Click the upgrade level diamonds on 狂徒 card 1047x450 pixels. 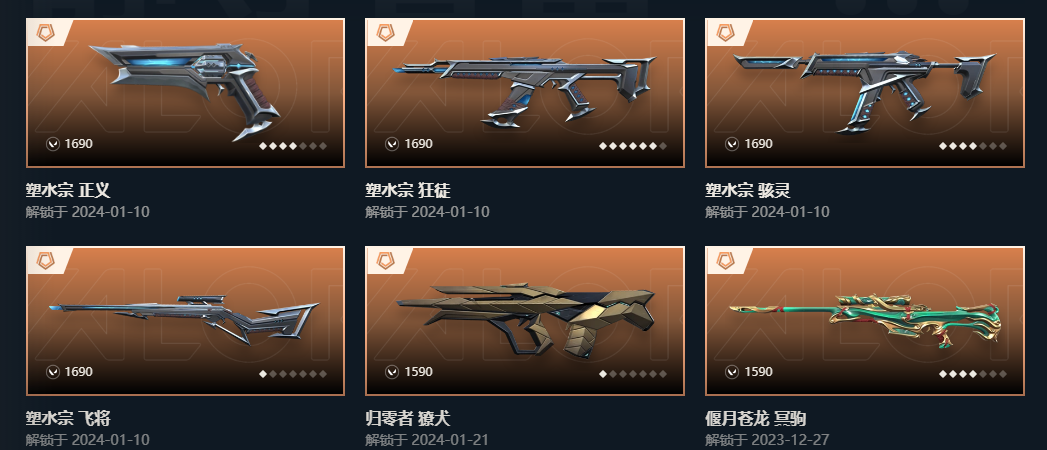(632, 146)
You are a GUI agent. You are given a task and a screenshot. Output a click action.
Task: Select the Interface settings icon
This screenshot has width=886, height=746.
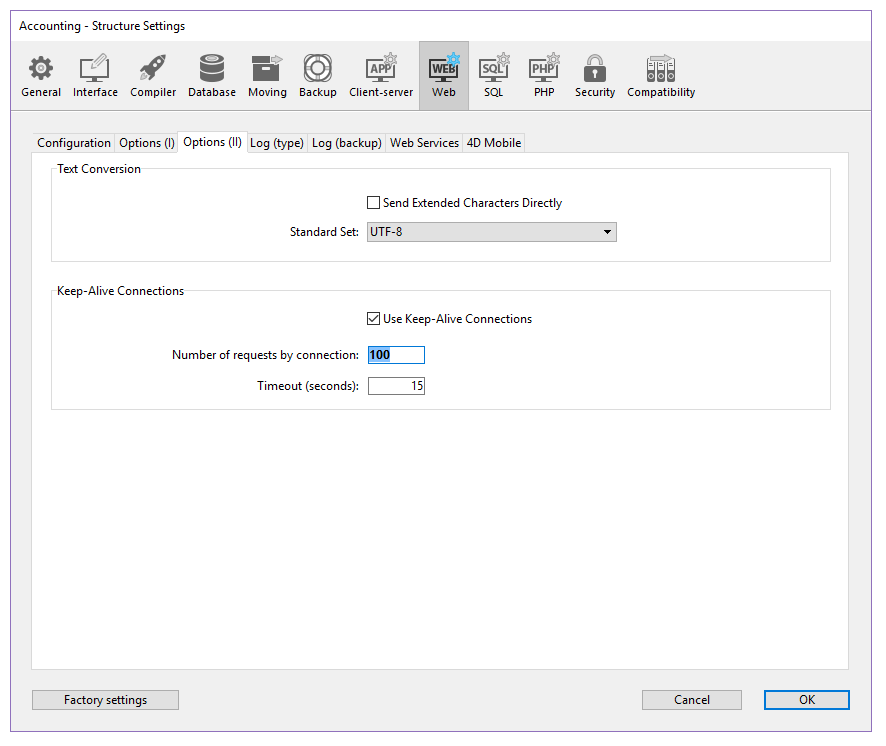click(95, 76)
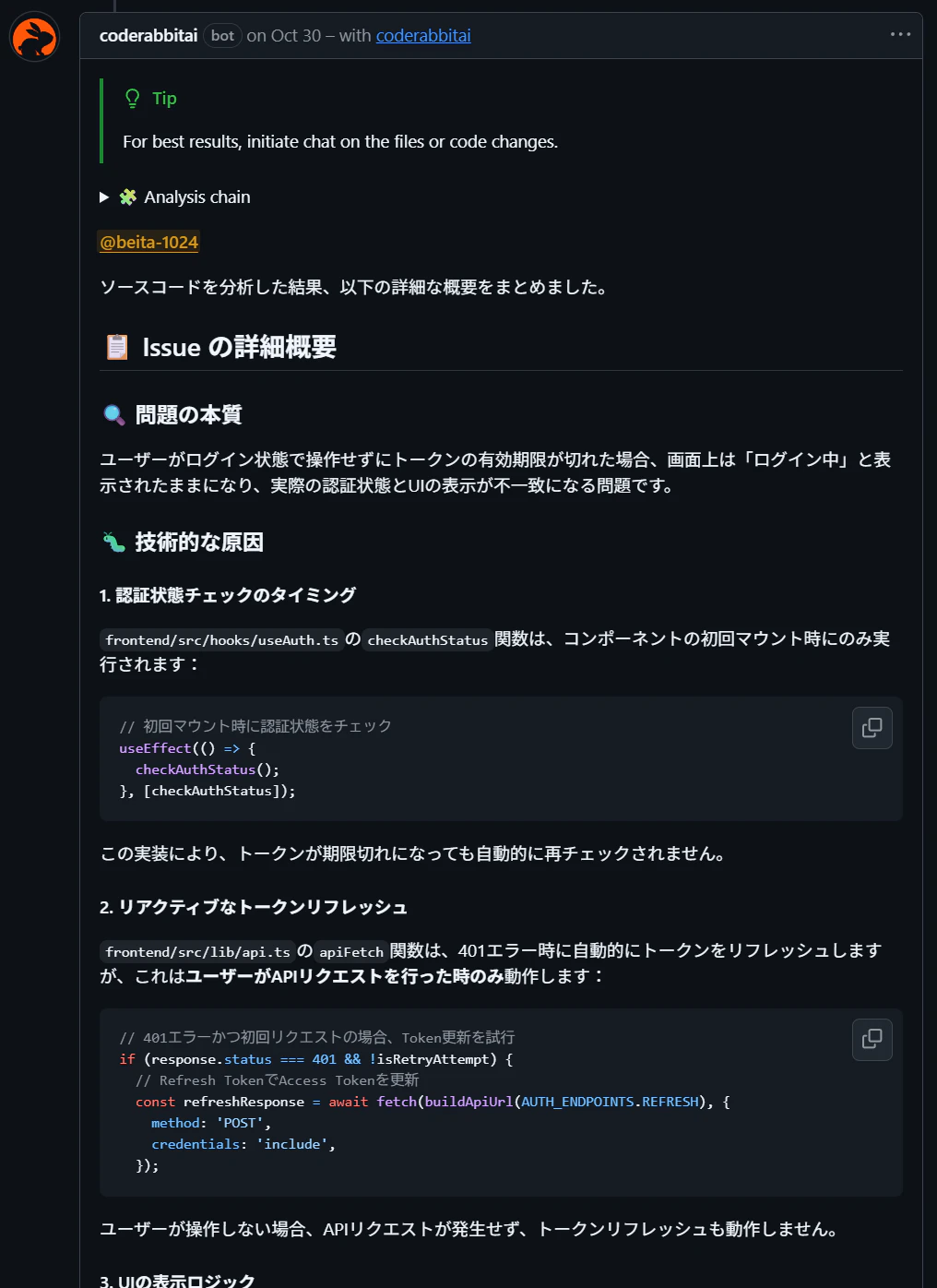Click the lightbulb icon beside Tip
Image resolution: width=937 pixels, height=1288 pixels.
coord(130,97)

::::::::::

• [ASSIGNMENT] The lines from the one containing "You are a GUI" to the last line of the records, both included: print exactly those and nothing else, leaving out any pictures.

• [OUTPUT BELOW]
You are a GUI agent. You are given a task and a screenshot. Output a click action.
Task: Select the Interface settings icon
This screenshot has width=886, height=746.
click(95, 76)
Click the lightbulb icon beside Tip
Image resolution: width=937 pixels, height=1288 pixels.
coord(130,97)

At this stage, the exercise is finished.